Vectors can be complex pieces of data. The original purpose of this implementation was to store and retrieve vectors that are somewhere in the neighborhood of 1000-2000 features, a pretty average size when it comes to language modeling. A few thousand arrays of 1000 items doesn't sound like a lot, but in reality the overhead can be pretty killer. Python in particular can be pretty bad because everything is an object, complete with a reference counter and all the other bells and whistles that let it be so beginner friendly.³ To avoid incurring this overhead of the ~BILLIONS~ of floats I wanted to store, the obvious choice was numpy because there are very few cases in which you'd want to use a vector database and not already have numpy installed and many of the matrix math functions that are essential in a vector database have already been implemented by people who have a much stronger background in math than I do.

Continuing this trend of numpy efficiency, we can use the memmap()⁴ function to keep the big vector array on disk to satisfy our low memory requirements. All this does is keep the numbers in contiguous disk space and allow you to use it like any other numpy ndarray, indexing is done using file byte offsets. The major challenge here being that there is no clear way to resize an existing np.memmap due to it being contiguous disk space, so you have to do some special reallocation logic when you exceed the current size of your vector database. This could certainly be improved in the current TinyVec implementation because it doubles the disk space requirement for your dataset, but the best course of action would be to pass in whatever size you'll need when you initially create the database so that the disk space is only allocated once.

Results

Again pretty much all I have right now is a brute force search over all of the existing vectors, so the results are unsurprisingly not all that impressive. I tested this with SIFT, because that seemed like as good a test as any for a vector database. It takes us around 40ms to find the top k vectors in a database with a vector size of 128. Its the same for all k because we're checking the distance for every vector every time anyway. We also have perfect recall because we're checking every vector with the same metric that the evaluation set was created with, squared euclidean distance.

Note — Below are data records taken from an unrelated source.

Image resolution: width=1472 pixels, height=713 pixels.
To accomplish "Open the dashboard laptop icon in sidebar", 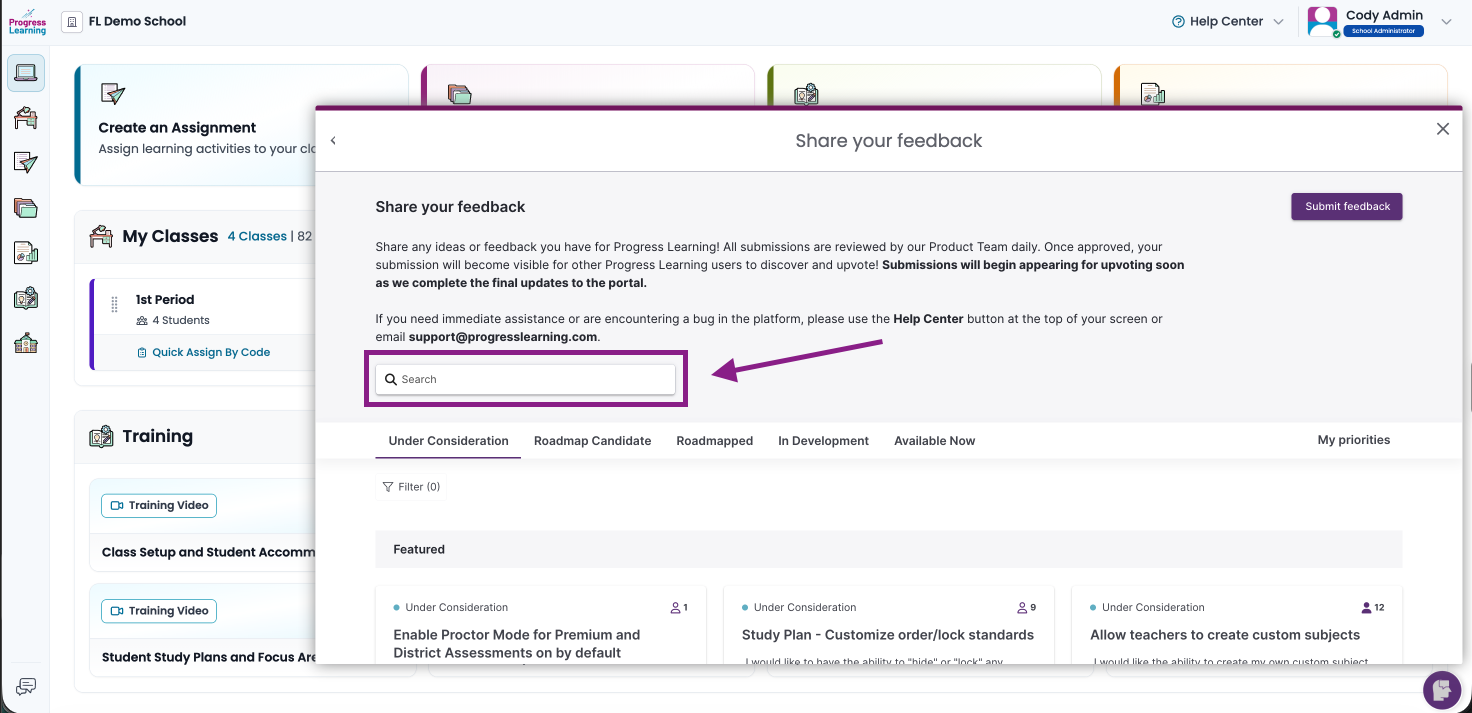I will 26,73.
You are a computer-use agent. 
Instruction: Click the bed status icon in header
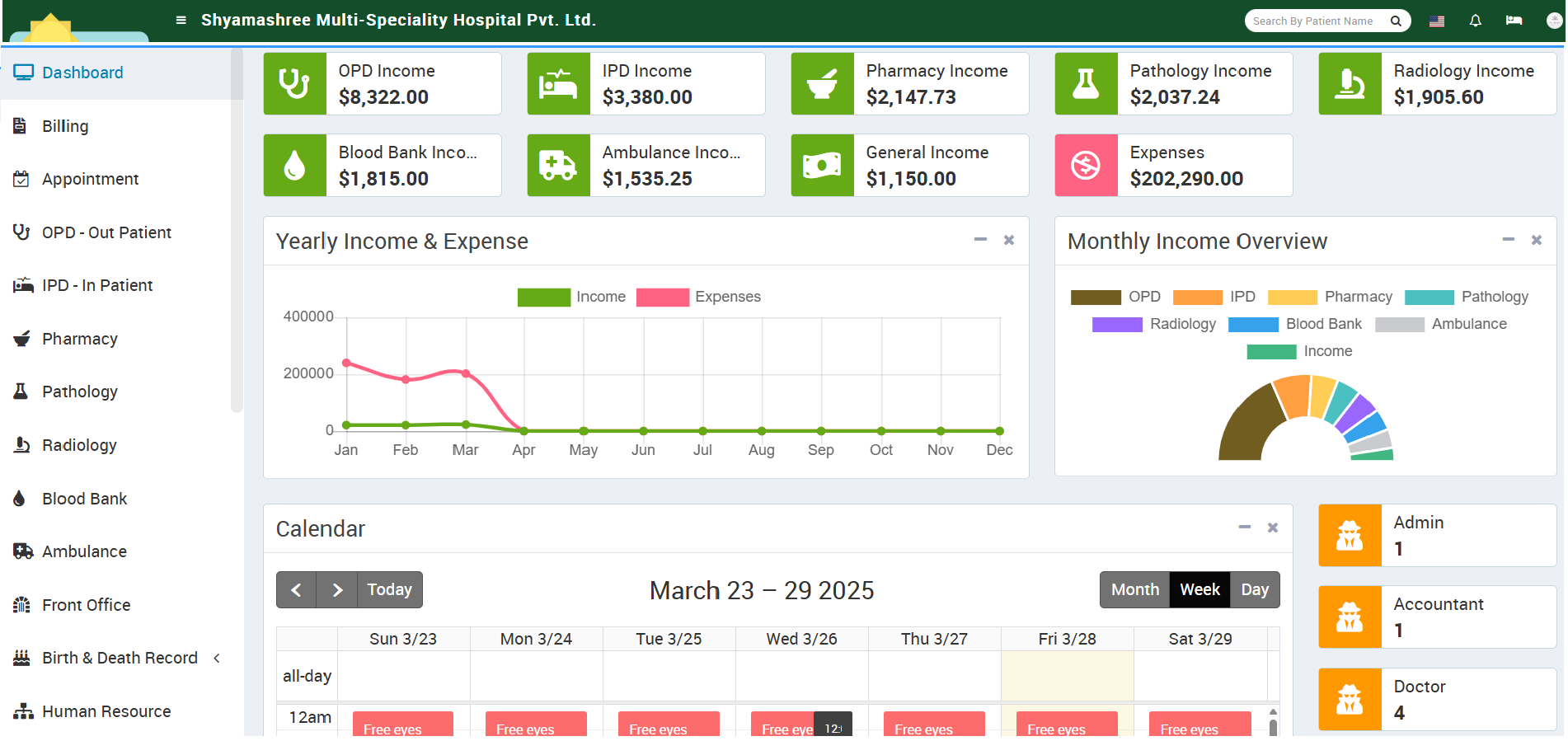tap(1514, 21)
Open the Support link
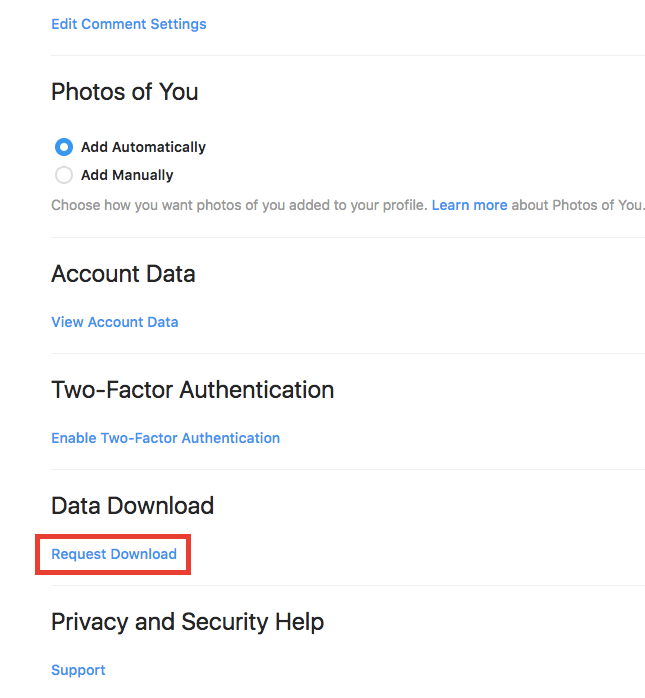 pos(78,670)
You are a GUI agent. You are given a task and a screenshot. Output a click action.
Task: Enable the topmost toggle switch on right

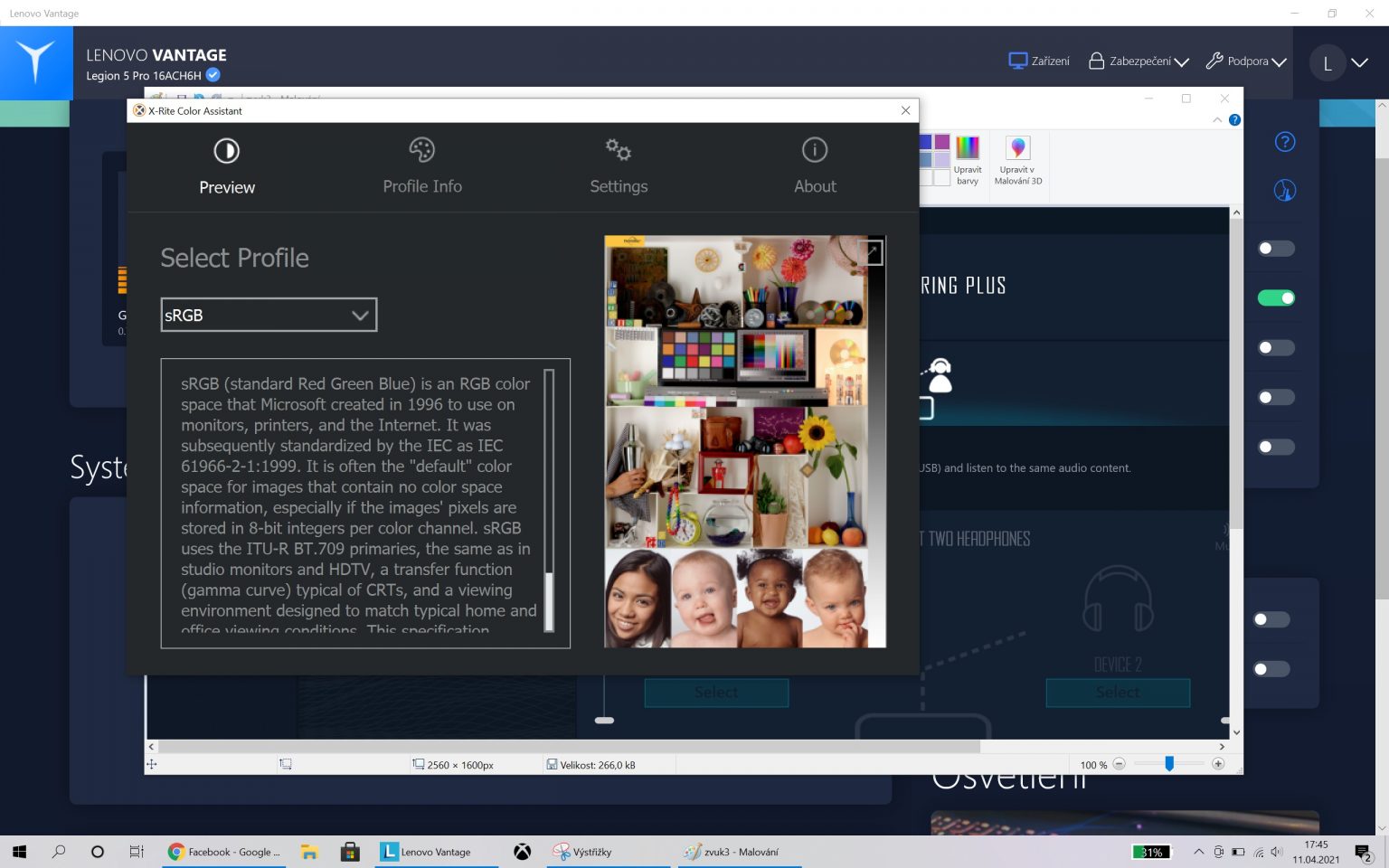[x=1276, y=249]
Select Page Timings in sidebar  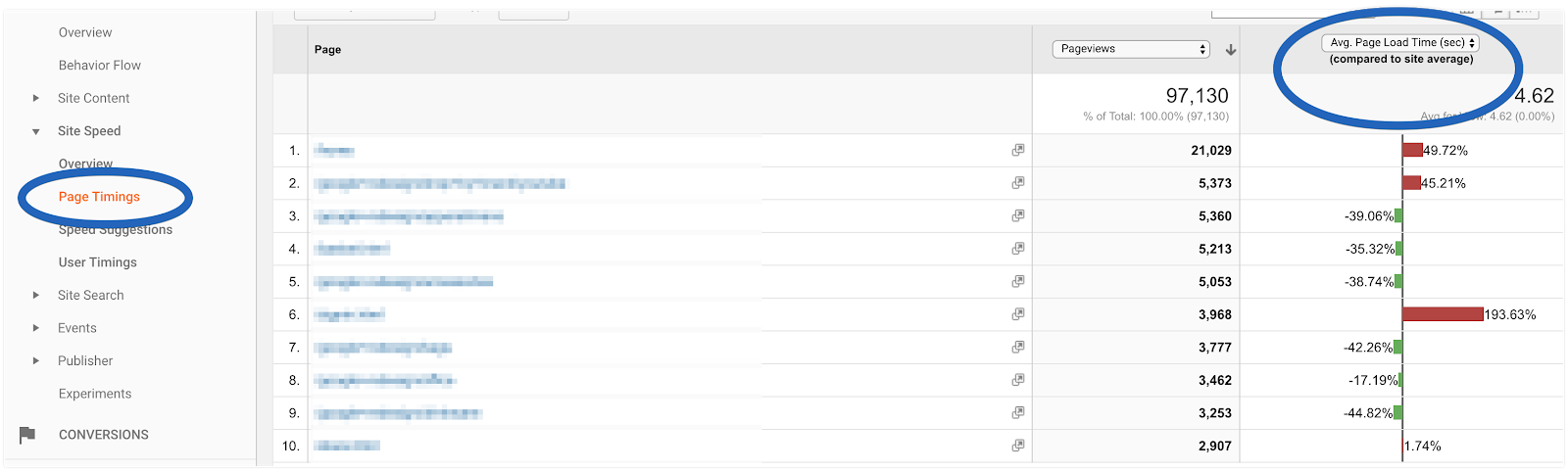(x=99, y=197)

Localization	K	Recall	Time/Query (ms)	DB Size
Brute Force	1	1.0	38	10000
Brute Force	2	1.0	38	10000
Brute Force	3	1.0	38	10000
Brute Force	4	1.0	38	10000
Brute Force	5	1.0	38	10000

With only 10,000 items its a passable experience in terms of query time, most projects using this for basic RAG on personal datasets wont notice much lag when you compare 40ms to the minutes it could take to summarize a query with large context. On the other hand, when you look to a more likely scenario using this in production, it starts to fall apart very quick...

Localization	K	Recall	Time/Query (ms)	Base Size
Brute Force	1	1.0	7780	1000000
Brute Force	2	1.0	7623	1000000
Brute Force	3	1.0	7231	1000000
Brute Force	4	1.0	7912	1000000
Brute Force	5	1.0	7123	1000000

As you can see, its essentially useless right now. If any search or storefront company takes 7 seconds for a query, they're losing whatever customer was using their site almost immediately. Looking at the profiler for this call, we clearly spend most of our time comparing vectors:

So thats where I'll be looking to optimize next; not just the speed at which we do the comparisons (because I think numpy has a pretty good handle on that already) but mostly how many we have to do.